# About this task
The full set of records must be set down verbatim.

[Task material]

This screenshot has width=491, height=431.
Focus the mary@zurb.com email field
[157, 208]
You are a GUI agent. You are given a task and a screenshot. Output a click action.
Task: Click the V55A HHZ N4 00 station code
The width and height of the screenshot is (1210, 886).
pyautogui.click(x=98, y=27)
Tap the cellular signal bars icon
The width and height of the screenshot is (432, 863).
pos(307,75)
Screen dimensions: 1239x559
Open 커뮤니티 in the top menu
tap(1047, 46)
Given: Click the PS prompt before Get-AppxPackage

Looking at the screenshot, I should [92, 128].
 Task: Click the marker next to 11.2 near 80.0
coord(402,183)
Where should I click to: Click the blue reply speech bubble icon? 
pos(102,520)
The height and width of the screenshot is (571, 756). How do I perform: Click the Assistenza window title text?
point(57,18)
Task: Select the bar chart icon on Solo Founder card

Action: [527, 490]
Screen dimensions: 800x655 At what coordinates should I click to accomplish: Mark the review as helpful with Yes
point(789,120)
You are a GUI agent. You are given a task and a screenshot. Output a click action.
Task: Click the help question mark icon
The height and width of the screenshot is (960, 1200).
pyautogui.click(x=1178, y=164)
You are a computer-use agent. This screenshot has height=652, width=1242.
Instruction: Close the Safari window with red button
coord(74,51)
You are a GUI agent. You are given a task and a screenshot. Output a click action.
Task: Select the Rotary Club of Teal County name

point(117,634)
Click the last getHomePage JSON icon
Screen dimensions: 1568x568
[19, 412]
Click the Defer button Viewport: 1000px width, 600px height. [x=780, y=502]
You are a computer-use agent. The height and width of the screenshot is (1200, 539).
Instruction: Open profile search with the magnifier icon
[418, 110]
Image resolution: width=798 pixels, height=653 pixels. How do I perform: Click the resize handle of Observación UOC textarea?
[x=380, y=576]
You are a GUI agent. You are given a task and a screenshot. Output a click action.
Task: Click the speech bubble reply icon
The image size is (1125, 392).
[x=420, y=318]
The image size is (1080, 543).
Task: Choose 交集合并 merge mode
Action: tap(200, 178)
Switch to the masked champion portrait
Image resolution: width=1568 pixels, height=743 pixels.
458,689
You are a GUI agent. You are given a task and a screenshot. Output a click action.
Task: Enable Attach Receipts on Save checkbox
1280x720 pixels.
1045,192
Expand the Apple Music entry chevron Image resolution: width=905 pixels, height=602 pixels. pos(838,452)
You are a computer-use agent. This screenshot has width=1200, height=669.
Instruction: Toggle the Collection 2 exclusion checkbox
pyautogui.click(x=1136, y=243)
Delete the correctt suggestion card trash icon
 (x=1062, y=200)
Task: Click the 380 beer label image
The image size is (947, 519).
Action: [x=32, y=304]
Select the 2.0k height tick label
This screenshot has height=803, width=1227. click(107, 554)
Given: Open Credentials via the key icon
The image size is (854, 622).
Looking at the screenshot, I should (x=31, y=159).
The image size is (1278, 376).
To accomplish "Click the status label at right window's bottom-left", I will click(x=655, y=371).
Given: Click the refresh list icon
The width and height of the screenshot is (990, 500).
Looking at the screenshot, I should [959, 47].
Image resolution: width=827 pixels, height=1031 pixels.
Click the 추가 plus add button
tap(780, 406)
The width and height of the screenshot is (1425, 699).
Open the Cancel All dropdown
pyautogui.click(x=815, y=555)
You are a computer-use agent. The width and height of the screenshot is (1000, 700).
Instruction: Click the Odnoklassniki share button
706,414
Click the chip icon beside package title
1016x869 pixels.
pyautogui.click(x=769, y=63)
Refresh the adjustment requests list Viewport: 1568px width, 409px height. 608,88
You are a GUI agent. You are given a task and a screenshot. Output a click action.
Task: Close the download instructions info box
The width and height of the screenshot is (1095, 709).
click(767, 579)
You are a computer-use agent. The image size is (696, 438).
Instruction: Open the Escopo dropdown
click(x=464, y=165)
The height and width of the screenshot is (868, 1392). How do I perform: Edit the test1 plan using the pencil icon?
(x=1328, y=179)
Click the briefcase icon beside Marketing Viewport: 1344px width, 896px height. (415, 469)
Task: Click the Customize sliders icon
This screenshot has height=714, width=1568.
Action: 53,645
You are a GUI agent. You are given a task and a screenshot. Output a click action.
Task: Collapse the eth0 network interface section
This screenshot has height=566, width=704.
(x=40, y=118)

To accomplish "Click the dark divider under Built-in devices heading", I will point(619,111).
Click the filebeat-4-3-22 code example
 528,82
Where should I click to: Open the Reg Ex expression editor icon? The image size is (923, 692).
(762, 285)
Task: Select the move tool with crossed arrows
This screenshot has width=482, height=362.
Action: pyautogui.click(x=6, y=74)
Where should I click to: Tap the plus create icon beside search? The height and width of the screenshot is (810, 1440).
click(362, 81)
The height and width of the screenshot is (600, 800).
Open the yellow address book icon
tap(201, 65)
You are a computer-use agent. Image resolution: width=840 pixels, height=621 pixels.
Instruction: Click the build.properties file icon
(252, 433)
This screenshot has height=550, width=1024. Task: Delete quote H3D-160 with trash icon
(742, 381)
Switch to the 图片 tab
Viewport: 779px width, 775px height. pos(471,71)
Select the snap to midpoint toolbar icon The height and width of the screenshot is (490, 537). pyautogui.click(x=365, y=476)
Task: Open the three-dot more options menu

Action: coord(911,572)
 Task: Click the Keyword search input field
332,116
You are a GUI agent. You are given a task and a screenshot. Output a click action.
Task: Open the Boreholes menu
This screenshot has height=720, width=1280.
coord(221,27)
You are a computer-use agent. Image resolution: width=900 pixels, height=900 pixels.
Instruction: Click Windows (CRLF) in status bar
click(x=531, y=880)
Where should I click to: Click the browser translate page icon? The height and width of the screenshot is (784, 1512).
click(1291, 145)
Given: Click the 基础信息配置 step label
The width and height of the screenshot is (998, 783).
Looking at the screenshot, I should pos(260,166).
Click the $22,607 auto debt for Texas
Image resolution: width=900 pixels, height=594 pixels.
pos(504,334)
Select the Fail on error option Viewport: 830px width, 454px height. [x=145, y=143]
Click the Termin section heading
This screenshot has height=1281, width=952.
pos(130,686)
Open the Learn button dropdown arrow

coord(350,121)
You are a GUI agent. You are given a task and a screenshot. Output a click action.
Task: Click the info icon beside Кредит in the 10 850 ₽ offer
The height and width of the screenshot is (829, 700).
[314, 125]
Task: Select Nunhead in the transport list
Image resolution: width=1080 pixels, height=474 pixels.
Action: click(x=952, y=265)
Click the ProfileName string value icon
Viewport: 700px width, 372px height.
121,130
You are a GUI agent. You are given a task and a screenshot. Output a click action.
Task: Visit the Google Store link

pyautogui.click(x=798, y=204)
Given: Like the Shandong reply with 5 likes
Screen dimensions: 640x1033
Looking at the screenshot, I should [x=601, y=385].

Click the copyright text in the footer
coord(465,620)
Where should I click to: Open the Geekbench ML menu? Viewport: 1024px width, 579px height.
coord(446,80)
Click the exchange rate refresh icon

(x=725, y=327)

[/Task material]

# Answer for this exercise
This screenshot has width=491, height=431.
Focus the mary@zurb.com email field
[157, 208]
You are a GUI agent. You are given a task and a screenshot. Output a click action.
Task: Click the V55A HHZ N4 00 station code
The width and height of the screenshot is (1210, 886).
pyautogui.click(x=98, y=27)
Tap the cellular signal bars icon
The width and height of the screenshot is (432, 863).
pos(307,75)
Screen dimensions: 1239x559
Open 커뮤니티 in the top menu
tap(1047, 46)
Given: Click the PS prompt before Get-AppxPackage

Looking at the screenshot, I should [92, 128].
 Task: Click the marker next to 11.2 near 80.0
coord(402,183)
Where should I click to: Click the blue reply speech bubble icon? 
pos(102,520)
The height and width of the screenshot is (571, 756). How do I perform: Click the Assistenza window title text?
point(57,18)
Task: Select the bar chart icon on Solo Founder card

Action: [527, 490]
Screen dimensions: 800x655 At what coordinates should I click to accomplish: Mark the review as helpful with Yes
point(789,120)
You are a GUI agent. You are given a task and a screenshot. Output a click action.
Task: Click the help question mark icon
The height and width of the screenshot is (960, 1200).
pyautogui.click(x=1178, y=164)
You are a computer-use agent. This screenshot has height=652, width=1242.
Instruction: Close the Safari window with red button
coord(74,51)
You are a GUI agent. You are given a task and a screenshot. Output a click action.
Task: Select the Rotary Club of Teal County name

point(117,634)
Click the last getHomePage JSON icon
Screen dimensions: 1568x568
[19, 412]
Click the Defer button Viewport: 1000px width, 600px height. [x=780, y=502]
You are a computer-use agent. The height and width of the screenshot is (1200, 539).
Instruction: Open profile search with the magnifier icon
[418, 110]
Image resolution: width=798 pixels, height=653 pixels. How do I perform: Click the resize handle of Observación UOC textarea?
[x=380, y=576]
You are a GUI agent. You are given a task and a screenshot. Output a click action.
Task: Click the speech bubble reply icon
The image size is (1125, 392).
[x=420, y=318]
The image size is (1080, 543).
Task: Choose 交集合并 merge mode
Action: tap(200, 178)
Switch to the masked champion portrait
Image resolution: width=1568 pixels, height=743 pixels.
458,689
You are a GUI agent. You are given a task and a screenshot. Output a click action.
Task: Enable Attach Receipts on Save checkbox
1280x720 pixels.
1045,192
Expand the Apple Music entry chevron Image resolution: width=905 pixels, height=602 pixels. pos(838,452)
You are a computer-use agent. This screenshot has width=1200, height=669.
Instruction: Toggle the Collection 2 exclusion checkbox
pyautogui.click(x=1136, y=243)
Delete the correctt suggestion card trash icon
 (x=1062, y=200)
Task: Click the 380 beer label image
The image size is (947, 519).
Action: [x=32, y=304]
Select the 2.0k height tick label
This screenshot has height=803, width=1227. click(107, 554)
Given: Open Credentials via the key icon
The image size is (854, 622).
Looking at the screenshot, I should (x=31, y=159).
The image size is (1278, 376).
To accomplish "Click the status label at right window's bottom-left", I will click(x=655, y=371).
Given: Click the refresh list icon
The width and height of the screenshot is (990, 500).
Looking at the screenshot, I should [959, 47].
Image resolution: width=827 pixels, height=1031 pixels.
Click the 추가 plus add button
tap(780, 406)
The width and height of the screenshot is (1425, 699).
Open the Cancel All dropdown
pyautogui.click(x=815, y=555)
You are a computer-use agent. The width and height of the screenshot is (1000, 700).
Instruction: Click the Odnoklassniki share button
706,414
Click the chip icon beside package title
1016x869 pixels.
pyautogui.click(x=769, y=63)
Refresh the adjustment requests list Viewport: 1568px width, 409px height. 608,88
You are a GUI agent. You are given a task and a screenshot. Output a click action.
Task: Close the download instructions info box
The width and height of the screenshot is (1095, 709).
click(767, 579)
You are a computer-use agent. The image size is (696, 438).
Instruction: Open the Escopo dropdown
click(x=464, y=165)
The height and width of the screenshot is (868, 1392). How do I perform: Edit the test1 plan using the pencil icon?
(x=1328, y=179)
Click the briefcase icon beside Marketing Viewport: 1344px width, 896px height. (415, 469)
Task: Click the Customize sliders icon
This screenshot has height=714, width=1568.
Action: 53,645
You are a GUI agent. You are given a task and a screenshot. Output a click action.
Task: Collapse the eth0 network interface section
This screenshot has height=566, width=704.
(x=40, y=118)

To accomplish "Click the dark divider under Built-in devices heading", I will point(619,111).
Click the filebeat-4-3-22 code example
 528,82
Where should I click to: Open the Reg Ex expression editor icon? The image size is (923, 692).
(762, 285)
Task: Select the move tool with crossed arrows
This screenshot has width=482, height=362.
Action: pyautogui.click(x=6, y=74)
Where should I click to: Tap the plus create icon beside search? The height and width of the screenshot is (810, 1440).
click(362, 81)
The height and width of the screenshot is (600, 800).
Open the yellow address book icon
tap(201, 65)
You are a computer-use agent. Image resolution: width=840 pixels, height=621 pixels.
Instruction: Click the build.properties file icon
(252, 433)
This screenshot has height=550, width=1024. Task: Delete quote H3D-160 with trash icon
(742, 381)
Switch to the 图片 tab
Viewport: 779px width, 775px height. pos(471,71)
Select the snap to midpoint toolbar icon The height and width of the screenshot is (490, 537). pyautogui.click(x=365, y=476)
Task: Open the three-dot more options menu

Action: coord(911,572)
 Task: Click the Keyword search input field
332,116
You are a GUI agent. You are given a task and a screenshot. Output a click action.
Task: Open the Boreholes menu
This screenshot has height=720, width=1280.
coord(221,27)
You are a computer-use agent. Image resolution: width=900 pixels, height=900 pixels.
Instruction: Click Windows (CRLF) in status bar
click(x=531, y=880)
Where should I click to: Click the browser translate page icon? The height and width of the screenshot is (784, 1512).
click(1291, 145)
Given: Click the 基础信息配置 step label
The width and height of the screenshot is (998, 783).
Looking at the screenshot, I should pos(260,166).
Click the $22,607 auto debt for Texas
Image resolution: width=900 pixels, height=594 pixels.
pos(504,334)
Select the Fail on error option Viewport: 830px width, 454px height. [x=145, y=143]
Click the Termin section heading
This screenshot has height=1281, width=952.
pos(130,686)
Open the Learn button dropdown arrow

coord(350,121)
You are a GUI agent. You are given a task and a screenshot. Output a click action.
Task: Click the info icon beside Кредит in the 10 850 ₽ offer
The height and width of the screenshot is (829, 700).
[314, 125]
Task: Select Nunhead in the transport list
Image resolution: width=1080 pixels, height=474 pixels.
Action: click(x=952, y=265)
Click the ProfileName string value icon
Viewport: 700px width, 372px height.
121,130
You are a GUI agent. You are given a task and a screenshot. Output a click action.
Task: Visit the Google Store link

pyautogui.click(x=798, y=204)
Given: Like the Shandong reply with 5 likes
Screen dimensions: 640x1033
Looking at the screenshot, I should [x=601, y=385].

Click the copyright text in the footer
coord(465,620)
Where should I click to: Open the Geekbench ML menu? Viewport: 1024px width, 579px height.
coord(446,80)
Click the exchange rate refresh icon

(x=725, y=327)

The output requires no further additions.